This seems absolutely insane to me. I don't doubt she was suffering but she was only 23. A lot could have changed over the next 70 years. She wasn't terminally ill, she didn't have cancer, she wasn't paralyzed from the neck down. She was very sad and very scared and had attempted suicide twice. But I know that at least some people who have survived suicide attempts have gone on to lead happy lives.

I used to disapprove of euthanasia but wasn't strongly in favor of making it illegal, even though it was never a choice I would make myself or approve of making for a relative. But cases like this have made me strongly opposed to it. It seems like the medical establishment can't be trusted to restrict it to only the most extreme cases. The people saying that allowing euthanasia is a slippery slope have been proven right in my opinion.

I believe she made the wrong choice but I strongly object to removing that choice. We should have exit rights to life. If you can't choose to end it all I don't think you can truly be free. My fiance is a psychiatrist that works at a public hospital where she sees some of the most chronically afflicted, she has stories and I'm aware that there are many common ways of being that I would choose death over. I trust no one but myself to decide what those states are. This is not because I trust the medical establishment but because I do not trust it.

Exit rights to life are intrinsic, you just have to actually commit suicide. Granted, it's not easy, but it's not impossible either.

I tend to agree with OP that this slope has proven alarmingly slippery.

I guess, but I also feel like it's terrible to have to make it painful for people. Ask almost anyone how they want to die, and they'll say something like "painlessly and in my sleep". How many people actually die like that? Very few. I don't expect most suicides are as painless as lethal injection would be.

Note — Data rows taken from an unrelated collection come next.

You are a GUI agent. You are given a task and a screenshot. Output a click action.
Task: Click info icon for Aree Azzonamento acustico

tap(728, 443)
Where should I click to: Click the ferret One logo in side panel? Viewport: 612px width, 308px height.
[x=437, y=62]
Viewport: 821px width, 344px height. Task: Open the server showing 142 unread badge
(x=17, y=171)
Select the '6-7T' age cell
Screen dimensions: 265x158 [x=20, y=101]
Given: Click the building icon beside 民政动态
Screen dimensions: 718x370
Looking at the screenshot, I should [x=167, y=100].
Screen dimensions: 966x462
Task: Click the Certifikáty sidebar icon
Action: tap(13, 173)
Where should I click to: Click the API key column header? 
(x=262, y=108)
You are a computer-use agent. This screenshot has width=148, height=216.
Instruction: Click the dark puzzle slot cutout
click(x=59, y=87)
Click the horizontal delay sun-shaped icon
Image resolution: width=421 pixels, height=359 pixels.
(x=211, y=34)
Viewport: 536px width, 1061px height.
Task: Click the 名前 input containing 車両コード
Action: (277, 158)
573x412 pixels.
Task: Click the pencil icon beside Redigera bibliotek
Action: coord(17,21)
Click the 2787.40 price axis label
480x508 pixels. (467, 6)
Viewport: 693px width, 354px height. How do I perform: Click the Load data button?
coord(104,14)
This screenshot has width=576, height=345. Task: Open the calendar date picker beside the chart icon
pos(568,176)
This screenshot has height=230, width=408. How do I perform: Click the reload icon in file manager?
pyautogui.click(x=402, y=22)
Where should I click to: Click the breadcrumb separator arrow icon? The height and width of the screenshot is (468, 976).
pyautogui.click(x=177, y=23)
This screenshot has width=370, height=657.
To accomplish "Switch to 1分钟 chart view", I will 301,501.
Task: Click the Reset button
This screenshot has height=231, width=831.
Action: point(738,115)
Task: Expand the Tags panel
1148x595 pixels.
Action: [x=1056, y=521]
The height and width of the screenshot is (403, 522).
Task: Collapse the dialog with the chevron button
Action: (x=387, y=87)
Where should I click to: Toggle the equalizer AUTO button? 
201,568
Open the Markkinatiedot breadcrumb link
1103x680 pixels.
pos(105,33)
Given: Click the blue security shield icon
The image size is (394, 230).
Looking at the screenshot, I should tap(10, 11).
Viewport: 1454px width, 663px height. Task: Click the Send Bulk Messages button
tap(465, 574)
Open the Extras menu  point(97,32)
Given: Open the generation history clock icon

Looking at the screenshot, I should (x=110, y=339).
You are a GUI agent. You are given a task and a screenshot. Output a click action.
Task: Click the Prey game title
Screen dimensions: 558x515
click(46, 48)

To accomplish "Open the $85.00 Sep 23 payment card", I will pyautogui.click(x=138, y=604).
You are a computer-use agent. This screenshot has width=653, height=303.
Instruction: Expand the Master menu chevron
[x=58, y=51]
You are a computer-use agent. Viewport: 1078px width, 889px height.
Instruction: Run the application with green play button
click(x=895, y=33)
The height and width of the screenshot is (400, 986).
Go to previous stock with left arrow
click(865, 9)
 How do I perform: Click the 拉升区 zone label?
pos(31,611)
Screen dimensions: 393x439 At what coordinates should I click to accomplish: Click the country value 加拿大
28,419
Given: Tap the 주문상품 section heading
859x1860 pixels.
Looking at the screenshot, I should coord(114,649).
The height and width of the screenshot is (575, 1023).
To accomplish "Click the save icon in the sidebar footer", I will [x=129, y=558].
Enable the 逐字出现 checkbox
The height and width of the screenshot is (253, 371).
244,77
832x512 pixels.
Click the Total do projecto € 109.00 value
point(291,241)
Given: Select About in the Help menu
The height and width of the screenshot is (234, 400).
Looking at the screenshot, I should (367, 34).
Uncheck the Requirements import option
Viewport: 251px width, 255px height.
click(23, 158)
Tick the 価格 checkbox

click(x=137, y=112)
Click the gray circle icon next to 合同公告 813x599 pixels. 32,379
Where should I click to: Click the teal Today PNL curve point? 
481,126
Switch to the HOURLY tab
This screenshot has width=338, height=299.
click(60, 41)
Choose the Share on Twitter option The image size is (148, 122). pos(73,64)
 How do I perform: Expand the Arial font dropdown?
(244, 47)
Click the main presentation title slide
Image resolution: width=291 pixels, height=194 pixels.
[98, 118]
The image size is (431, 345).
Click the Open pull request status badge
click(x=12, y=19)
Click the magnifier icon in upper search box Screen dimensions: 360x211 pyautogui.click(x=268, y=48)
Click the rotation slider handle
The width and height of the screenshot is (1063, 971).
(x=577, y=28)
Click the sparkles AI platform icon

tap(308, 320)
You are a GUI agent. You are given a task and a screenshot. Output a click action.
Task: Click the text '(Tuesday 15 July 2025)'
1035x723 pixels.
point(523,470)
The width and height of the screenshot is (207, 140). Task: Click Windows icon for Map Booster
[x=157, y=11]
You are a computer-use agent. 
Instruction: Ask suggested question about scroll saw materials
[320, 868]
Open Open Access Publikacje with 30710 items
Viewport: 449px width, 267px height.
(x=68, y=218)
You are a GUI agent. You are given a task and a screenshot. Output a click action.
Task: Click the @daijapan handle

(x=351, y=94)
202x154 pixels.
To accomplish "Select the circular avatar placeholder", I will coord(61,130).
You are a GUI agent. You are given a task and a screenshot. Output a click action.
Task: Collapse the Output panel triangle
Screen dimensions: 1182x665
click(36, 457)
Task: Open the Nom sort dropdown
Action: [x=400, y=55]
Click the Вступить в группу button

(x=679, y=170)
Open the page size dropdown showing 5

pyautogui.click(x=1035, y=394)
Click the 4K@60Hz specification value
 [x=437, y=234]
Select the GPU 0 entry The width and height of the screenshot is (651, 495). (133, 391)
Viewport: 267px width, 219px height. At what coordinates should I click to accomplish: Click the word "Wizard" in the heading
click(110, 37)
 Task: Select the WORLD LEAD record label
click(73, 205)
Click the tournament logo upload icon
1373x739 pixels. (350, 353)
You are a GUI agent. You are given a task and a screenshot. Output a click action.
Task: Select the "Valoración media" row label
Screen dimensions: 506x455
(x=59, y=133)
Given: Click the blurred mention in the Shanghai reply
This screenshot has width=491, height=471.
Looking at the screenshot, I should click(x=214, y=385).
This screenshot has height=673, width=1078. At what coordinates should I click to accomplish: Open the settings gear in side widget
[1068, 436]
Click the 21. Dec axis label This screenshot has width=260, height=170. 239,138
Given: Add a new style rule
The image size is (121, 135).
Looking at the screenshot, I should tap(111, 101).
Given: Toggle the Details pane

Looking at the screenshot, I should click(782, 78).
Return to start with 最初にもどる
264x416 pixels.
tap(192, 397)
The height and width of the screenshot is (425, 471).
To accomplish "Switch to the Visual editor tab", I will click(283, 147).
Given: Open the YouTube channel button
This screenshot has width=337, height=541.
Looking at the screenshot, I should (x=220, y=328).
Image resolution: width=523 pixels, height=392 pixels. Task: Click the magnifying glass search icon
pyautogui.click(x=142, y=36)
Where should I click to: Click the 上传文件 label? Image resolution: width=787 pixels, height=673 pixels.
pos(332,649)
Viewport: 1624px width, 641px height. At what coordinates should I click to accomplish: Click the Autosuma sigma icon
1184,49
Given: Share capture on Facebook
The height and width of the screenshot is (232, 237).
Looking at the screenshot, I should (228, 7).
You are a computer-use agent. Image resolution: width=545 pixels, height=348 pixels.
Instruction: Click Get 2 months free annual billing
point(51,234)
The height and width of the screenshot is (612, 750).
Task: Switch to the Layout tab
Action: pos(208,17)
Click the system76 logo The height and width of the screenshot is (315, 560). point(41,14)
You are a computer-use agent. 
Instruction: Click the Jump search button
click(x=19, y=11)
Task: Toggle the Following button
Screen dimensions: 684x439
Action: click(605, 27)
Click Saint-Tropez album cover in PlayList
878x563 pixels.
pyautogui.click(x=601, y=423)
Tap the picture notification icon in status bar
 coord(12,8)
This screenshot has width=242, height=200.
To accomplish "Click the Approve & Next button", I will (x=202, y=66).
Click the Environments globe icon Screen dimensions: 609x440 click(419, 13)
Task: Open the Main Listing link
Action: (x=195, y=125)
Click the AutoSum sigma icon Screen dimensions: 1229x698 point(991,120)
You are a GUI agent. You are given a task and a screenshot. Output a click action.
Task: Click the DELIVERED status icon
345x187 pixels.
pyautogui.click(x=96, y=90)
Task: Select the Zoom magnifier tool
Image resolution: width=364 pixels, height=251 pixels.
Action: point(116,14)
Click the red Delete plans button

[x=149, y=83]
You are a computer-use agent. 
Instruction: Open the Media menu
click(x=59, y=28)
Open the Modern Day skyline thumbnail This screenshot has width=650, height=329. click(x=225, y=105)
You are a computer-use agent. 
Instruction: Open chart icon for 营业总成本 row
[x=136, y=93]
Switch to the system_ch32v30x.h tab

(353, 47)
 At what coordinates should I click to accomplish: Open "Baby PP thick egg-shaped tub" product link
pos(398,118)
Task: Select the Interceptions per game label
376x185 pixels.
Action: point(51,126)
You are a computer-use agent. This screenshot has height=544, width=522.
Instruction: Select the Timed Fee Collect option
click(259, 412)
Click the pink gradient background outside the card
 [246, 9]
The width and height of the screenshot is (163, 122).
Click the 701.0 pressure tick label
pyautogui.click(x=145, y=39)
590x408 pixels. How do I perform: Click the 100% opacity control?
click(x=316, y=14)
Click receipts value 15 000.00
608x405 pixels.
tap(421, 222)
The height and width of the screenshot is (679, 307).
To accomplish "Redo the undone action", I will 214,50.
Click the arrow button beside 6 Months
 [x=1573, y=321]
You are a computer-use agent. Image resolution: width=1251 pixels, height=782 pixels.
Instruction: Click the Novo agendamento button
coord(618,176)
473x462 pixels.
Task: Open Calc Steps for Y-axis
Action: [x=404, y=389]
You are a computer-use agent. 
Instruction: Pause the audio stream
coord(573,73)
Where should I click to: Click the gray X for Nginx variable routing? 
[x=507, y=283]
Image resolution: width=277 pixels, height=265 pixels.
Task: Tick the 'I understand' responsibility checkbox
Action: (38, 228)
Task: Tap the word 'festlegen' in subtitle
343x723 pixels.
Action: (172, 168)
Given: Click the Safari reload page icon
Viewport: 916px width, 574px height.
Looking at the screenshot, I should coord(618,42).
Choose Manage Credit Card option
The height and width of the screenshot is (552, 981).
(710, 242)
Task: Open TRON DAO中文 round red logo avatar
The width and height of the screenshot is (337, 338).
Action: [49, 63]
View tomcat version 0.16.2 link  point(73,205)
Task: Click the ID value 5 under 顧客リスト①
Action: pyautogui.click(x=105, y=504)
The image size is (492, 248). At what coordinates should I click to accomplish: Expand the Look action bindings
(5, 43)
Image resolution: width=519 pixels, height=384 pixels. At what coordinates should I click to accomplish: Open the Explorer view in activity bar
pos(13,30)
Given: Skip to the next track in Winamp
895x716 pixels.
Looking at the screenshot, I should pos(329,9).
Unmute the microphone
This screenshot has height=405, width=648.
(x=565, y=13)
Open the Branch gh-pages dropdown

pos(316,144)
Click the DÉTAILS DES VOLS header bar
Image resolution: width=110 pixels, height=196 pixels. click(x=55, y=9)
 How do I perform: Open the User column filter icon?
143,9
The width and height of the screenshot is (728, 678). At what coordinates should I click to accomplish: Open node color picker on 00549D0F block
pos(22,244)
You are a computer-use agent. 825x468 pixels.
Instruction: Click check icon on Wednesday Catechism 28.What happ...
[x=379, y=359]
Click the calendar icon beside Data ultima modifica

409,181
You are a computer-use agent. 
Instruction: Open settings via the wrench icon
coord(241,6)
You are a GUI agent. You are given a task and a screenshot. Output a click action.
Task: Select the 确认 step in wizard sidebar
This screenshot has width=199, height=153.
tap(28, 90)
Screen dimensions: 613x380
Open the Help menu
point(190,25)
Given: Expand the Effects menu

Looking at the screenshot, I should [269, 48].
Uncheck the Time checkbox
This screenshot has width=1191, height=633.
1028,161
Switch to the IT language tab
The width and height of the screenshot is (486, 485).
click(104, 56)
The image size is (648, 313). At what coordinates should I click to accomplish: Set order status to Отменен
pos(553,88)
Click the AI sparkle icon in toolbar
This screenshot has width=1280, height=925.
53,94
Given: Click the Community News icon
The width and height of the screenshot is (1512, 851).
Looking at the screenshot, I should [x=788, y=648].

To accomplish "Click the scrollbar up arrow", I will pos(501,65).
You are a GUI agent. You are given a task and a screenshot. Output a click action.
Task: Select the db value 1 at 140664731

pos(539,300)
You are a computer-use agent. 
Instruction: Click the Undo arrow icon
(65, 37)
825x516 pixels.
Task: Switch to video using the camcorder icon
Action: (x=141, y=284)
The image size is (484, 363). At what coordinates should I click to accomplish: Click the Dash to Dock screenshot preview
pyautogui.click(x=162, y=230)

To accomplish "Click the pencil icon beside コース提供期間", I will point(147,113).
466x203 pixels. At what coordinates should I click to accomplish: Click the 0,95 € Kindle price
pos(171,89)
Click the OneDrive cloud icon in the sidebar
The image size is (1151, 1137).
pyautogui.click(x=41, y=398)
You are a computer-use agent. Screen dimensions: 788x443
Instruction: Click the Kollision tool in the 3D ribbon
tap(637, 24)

I was under the impression that painlessness was debated. Looking it up, this issue seems to be a complete shitshow.

Yikes, I didn't realize until I just looked it up myself. It's strange, when I look up whether it's painless for people, everyone seems to say that, no it's not. When I look up whether putting pets to sleep is painless, everyone seems to say, yes, it totally is. Do they use different drugs in these scenarios? Is the protocol different? Or are people just fooling themselves into thinking their pets are having peaceful deaths?

I think pets are put to sleep with a barbiturate overdose, while executions involve some bizarre cocktail of drugs that persists only because the anti-execution lobby will seize on any change to the status quo as an opportunity to create years of delay and billions of dollars of legal fees for the state.

Can you elaborate? Why would the anti-execution lobby want more painful deaths?

For the same reason the green lobby "wants" higher carbon emissions - most people aren't utilitarians.